Ante el vacío de sentido y el bombardeo constante de “información” (más sobre ese uso de comillas en otra ocasión), ahora todo el mundo habla de estrategia.
Ahora “hay que ser estratégicos”. ¿Pero qué es estrategia?
Según Wikipedia, la estrategia es “un plan general para alcanzar uno o más objetivos a largo plazo o globales en condiciones de incertidumbre”. Este concepto nació ligado a contextos militares y políticos. Sin embargo, fue el estadounidense Michael Porter quién desarrolló la estrategia competitiva moderna aplicada a los negocios.
Para Porter, la estrategia se basa en dos grandes dimensiones:
1- La estructura de la industria: su naturaleza, sus dinámicas, cómo cambia frente a su contexto, su atractivo y su rentabilidad.

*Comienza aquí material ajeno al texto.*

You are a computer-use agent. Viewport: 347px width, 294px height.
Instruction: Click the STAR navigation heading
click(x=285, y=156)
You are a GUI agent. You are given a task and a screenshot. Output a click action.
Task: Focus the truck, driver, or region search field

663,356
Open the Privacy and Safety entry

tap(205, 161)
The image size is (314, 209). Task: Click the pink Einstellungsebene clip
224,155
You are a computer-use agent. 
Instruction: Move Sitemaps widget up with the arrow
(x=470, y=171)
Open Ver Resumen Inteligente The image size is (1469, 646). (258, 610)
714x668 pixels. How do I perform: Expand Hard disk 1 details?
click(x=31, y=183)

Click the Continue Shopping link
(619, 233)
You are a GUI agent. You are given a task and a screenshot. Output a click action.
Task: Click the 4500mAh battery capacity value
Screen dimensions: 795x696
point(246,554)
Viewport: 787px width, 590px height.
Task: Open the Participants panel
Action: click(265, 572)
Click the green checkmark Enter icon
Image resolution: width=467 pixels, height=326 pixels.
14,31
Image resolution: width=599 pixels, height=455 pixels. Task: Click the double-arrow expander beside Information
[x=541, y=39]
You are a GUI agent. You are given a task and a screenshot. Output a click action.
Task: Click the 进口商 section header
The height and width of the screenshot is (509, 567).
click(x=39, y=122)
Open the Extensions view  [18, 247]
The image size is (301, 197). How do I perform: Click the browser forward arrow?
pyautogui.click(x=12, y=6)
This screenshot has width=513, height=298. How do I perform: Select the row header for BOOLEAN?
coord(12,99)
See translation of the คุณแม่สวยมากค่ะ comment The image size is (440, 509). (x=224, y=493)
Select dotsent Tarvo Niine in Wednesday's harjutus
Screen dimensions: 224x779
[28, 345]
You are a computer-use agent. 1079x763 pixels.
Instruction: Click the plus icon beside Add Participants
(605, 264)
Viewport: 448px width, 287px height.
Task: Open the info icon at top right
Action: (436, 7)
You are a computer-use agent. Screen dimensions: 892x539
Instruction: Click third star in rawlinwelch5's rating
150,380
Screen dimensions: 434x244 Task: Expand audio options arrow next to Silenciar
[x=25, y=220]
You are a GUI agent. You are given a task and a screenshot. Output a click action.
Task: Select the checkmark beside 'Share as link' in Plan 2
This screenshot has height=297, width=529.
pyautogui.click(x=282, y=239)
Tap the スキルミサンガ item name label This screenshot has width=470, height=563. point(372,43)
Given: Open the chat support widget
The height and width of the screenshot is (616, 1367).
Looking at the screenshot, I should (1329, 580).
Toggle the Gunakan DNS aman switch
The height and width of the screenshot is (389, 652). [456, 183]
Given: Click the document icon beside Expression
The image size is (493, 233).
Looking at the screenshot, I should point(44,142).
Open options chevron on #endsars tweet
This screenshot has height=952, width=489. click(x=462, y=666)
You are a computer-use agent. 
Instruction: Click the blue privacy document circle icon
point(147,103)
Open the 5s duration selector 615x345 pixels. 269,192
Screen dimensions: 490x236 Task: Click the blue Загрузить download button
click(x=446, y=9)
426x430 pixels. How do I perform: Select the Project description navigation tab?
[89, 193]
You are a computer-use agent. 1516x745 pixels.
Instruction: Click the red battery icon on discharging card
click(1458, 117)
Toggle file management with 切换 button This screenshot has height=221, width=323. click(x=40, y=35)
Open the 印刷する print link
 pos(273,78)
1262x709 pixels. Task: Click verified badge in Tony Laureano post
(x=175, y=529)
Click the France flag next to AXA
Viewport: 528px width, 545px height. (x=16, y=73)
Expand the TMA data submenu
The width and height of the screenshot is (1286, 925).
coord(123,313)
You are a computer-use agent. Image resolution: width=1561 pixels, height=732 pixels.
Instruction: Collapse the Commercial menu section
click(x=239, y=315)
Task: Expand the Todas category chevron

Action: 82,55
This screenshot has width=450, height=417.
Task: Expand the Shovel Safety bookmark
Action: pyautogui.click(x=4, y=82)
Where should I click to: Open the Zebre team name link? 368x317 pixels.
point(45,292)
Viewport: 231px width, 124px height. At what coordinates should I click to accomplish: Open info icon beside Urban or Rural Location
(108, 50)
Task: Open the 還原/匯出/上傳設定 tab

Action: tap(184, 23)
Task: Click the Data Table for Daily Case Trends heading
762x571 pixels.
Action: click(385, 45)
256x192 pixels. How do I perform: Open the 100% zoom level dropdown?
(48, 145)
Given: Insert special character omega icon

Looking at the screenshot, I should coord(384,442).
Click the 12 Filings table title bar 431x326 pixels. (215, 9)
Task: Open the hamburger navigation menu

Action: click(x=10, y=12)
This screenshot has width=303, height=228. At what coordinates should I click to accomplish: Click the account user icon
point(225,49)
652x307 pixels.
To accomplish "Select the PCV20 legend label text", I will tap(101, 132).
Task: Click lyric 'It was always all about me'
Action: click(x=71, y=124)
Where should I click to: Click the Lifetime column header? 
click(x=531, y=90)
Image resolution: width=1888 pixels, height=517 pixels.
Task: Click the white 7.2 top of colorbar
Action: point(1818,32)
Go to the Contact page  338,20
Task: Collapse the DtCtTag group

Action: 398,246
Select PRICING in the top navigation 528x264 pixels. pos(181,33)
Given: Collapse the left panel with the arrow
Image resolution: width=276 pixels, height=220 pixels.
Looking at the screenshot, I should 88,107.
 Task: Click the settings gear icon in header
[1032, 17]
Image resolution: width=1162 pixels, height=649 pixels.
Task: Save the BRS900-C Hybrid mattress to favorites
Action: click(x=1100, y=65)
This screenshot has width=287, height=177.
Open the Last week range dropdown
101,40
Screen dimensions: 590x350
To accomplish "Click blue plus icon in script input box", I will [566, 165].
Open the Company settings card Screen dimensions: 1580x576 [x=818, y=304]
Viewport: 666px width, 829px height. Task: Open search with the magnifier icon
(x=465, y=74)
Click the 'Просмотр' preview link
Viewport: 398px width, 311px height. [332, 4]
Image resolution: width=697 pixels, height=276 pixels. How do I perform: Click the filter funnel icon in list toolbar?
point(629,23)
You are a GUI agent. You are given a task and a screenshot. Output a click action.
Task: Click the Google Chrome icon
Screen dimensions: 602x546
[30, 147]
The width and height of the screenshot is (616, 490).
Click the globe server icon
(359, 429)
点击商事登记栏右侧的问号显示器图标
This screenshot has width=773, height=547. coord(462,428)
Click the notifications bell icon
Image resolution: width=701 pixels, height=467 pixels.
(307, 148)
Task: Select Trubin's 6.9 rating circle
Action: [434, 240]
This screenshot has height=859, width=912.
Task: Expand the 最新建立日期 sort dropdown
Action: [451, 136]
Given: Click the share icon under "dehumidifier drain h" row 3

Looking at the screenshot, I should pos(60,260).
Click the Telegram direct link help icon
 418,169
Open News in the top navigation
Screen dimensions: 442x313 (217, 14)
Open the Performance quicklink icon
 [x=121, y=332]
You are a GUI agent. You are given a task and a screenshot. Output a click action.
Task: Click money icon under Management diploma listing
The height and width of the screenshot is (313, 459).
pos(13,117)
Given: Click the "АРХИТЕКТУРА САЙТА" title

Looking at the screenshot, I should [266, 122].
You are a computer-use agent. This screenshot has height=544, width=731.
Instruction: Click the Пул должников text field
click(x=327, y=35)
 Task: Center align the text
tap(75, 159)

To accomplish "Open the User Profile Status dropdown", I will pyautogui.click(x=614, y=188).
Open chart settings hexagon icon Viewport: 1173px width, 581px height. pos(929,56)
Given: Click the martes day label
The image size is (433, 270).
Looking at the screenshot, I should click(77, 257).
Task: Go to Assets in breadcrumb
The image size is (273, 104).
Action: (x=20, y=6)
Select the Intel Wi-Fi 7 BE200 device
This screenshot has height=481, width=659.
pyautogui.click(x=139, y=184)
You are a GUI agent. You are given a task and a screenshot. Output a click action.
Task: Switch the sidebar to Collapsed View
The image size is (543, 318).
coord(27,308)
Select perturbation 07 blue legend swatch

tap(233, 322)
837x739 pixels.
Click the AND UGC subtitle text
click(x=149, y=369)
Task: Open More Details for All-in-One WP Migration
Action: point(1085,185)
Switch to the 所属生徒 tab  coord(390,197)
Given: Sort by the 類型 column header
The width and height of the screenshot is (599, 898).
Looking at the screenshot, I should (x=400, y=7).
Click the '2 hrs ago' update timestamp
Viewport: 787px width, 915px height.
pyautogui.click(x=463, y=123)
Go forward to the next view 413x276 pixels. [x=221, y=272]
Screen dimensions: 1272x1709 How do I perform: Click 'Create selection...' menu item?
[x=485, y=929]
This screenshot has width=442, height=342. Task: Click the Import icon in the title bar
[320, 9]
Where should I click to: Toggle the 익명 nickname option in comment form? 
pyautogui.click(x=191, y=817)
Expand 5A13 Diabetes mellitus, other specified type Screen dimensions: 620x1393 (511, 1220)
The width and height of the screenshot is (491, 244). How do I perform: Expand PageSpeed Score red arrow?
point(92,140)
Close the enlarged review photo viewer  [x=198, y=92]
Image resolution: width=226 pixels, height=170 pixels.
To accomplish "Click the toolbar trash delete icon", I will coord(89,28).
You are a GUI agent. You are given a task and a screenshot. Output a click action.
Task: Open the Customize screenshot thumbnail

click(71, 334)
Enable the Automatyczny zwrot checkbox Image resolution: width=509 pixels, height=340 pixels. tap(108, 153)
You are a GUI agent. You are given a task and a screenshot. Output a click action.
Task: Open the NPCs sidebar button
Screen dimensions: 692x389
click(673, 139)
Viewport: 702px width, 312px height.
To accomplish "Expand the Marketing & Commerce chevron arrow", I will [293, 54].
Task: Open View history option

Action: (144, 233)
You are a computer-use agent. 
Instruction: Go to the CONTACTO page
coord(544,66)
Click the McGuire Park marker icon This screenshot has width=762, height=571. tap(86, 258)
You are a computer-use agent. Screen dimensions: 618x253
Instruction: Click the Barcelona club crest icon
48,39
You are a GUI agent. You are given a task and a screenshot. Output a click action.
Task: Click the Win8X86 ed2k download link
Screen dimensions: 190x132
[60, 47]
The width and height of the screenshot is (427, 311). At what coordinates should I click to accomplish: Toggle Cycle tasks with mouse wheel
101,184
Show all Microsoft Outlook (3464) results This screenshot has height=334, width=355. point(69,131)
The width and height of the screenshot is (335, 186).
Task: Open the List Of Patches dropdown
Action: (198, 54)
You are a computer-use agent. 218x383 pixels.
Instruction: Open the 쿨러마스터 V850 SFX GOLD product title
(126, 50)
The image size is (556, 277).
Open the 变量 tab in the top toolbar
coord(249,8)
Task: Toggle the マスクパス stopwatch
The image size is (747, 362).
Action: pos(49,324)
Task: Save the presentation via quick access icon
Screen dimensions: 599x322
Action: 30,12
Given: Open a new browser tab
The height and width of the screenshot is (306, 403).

2- El posicionamiento: cómo la empresa compite dentro de su industria.
Michael Porter dice que muchas empresas cometen el error de solo enfocarse en la segunda: mirar qué hace mi competencia y tratar de mejorarlo. Esto lleva a negocios frágiles, que se ponen en riesgo por no tener una visión clara sobre su propio modelo de negocio.
Estrategia en el marketing – una herramienta de negocio
El marketing estratégico parte de una visión clara, que se traduce en objetivos medibles, se desglosa en tácticas concretas y finalmente se convierte en un plan realizable y sostenible. Una marca sólida, que genera una conexión emocional y de confianza con su público, es difícil de quebrar.
Para que el marketing sea verdaderamente una herramienta estratégica, debe responder al plan de negocio y tener claridad en tres grandes aspectos:
- Público objetivo: Conocer en profundidad sus expectativas, sus deseos y aspiraciones, pero también sus preocupaciones y problemas.
- Tu autenticidad: ¿Qué hace a tu marca única? Ese es el valor diferencial con el que conectará tu audiencia.
- Servicio o producto congruente con los dos puntos anteriores.
¿Suena fácil? No lo es.
La estrategia debe ser accionable. No es un documento que muere después del primer año de vida. Es un plan que se ejecuta con compromiso, visión y medición constante.
Hablar de estrategia no es solo sentar las bases. Es ponerlo en práctica, medir, ajustar y seguir. Y lo más importante: no perder la visión a largo plazo, que es lo que asegura una marca que perdure en el tiempo.